O documento preparado por Bruxelas não pode ser mais explícito em seu título: "A caminho de uma recessão de bebês na Europa?". Os especialistas avaliaram as taxas de fertilidade em 31 países europeus desde o início da crise econômica, em 2008. O resultado surpreendeu até mesmo os especialistas, que se deram conta da relação direta entre a recessão e a queda de nascimentos.

Segundo o estatístico Giampaolo Lanzieri, da Eurostat, as conclusões são "inequívocas". Entre 2008 e 2011, o número de nascimentos na Europa caiu em 3,5%. Em 2008, apenas um país dos 31 registrava uma queda no número de novas crianças. Em 2011, dos 31 países avaliados, a contração era registrada em 26 deles.

Em 2008, 5,6 milhões de nascimentos foram registrados no continente. Em 2011, o número foi de apenas 5,4 milhões. "Primeiro houve uma estagnação na fertilidade", explicou Lanzieri. "Mas, com o prolongamento da crise, agora vemos uma queda substancial na taxa", disse.
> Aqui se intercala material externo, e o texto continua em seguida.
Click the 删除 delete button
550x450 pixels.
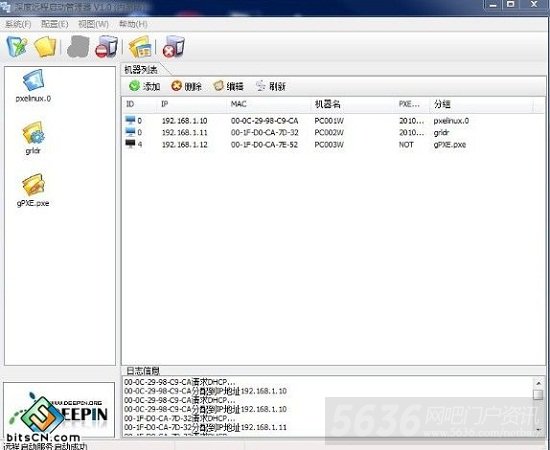pyautogui.click(x=186, y=86)
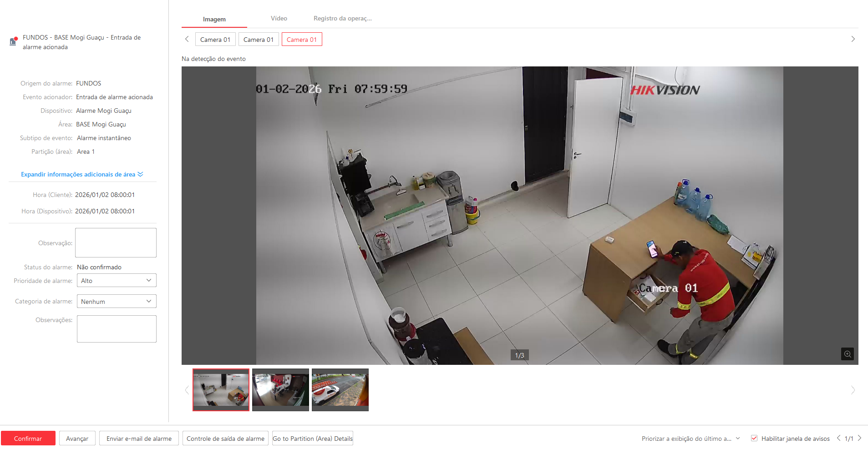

Planejamento. A principal conclusão é de que a crise, que destruiu 10 milhões de postos de trabalho e já é a mais longa da história da zona do euro, afetou de forma direta o planejamento familiar dos europeus. Segundo o estudo, não são apenas as pessoas sem trabalho que abandonam a ideia de filhos. Com a incerteza, casais tendem a adiar projetos. "A duração da crise tem um papel importante e, em alguns países, a duração e a profundidade da recessão são sem precedentes", disse Lanzieri.

Segundo especialistas, um país precisa de uma taxa de fertilidade de 2,1 crianças por mulher para que uma população seja mantida estável. Em 2011, porém, a Europa registrou a taxa de 1,5 criança por mulher. Para os especialistas, isso terá uma consequência para as finanças dos países nos próximos anos, quando ficar claro que o envelhecimento da população ameaça aprofundar os desequilíbrios na previdência social.

Ester, uma funcionária da prefeitura de Lisboa, insiste que não tem hoje condições de parar de trabalhar para ter um filho. E, ao mesmo tempo, não teria como bancar os custos de uma criança. "Vamos esperar dias melhores. Ninguém sabe quem terá trabalho ao final deste ano", disse, por telefone, em uma referência aos planos do governo de demitir milhares de funcionários públicos.

Tomáš Sobotka, diretor do Instituto de Demografia de Viena, destaca ainda outra tendência que há alguns anos seria impensável: os países do Norte da Europa têm uma taxa de fertilidade superior aos do Sul, marcados por uma tradição mediterrânea de grandes famílias.

Grécia, Espanha, Portugal e Itália têm, hoje, taxas de fertilidade inferiores às de países nórdicos. Em Portugal, a taxa de fertilidade estava, em 2011, em 1,3 criança por mulher, assim como na Espanha. Na França, a taxa é ainda de 2 crianças por mulher, ante 1,8 na Noruega, 1,9 na Inglaterra e 1,75 na Dinamarca. Em 2008, nenhum país tinha taxa inferior a 1,3 criança por mulher. Hoje, Hungria, Polônia e Romênia estão abaixo desse patamar, considerado crítico.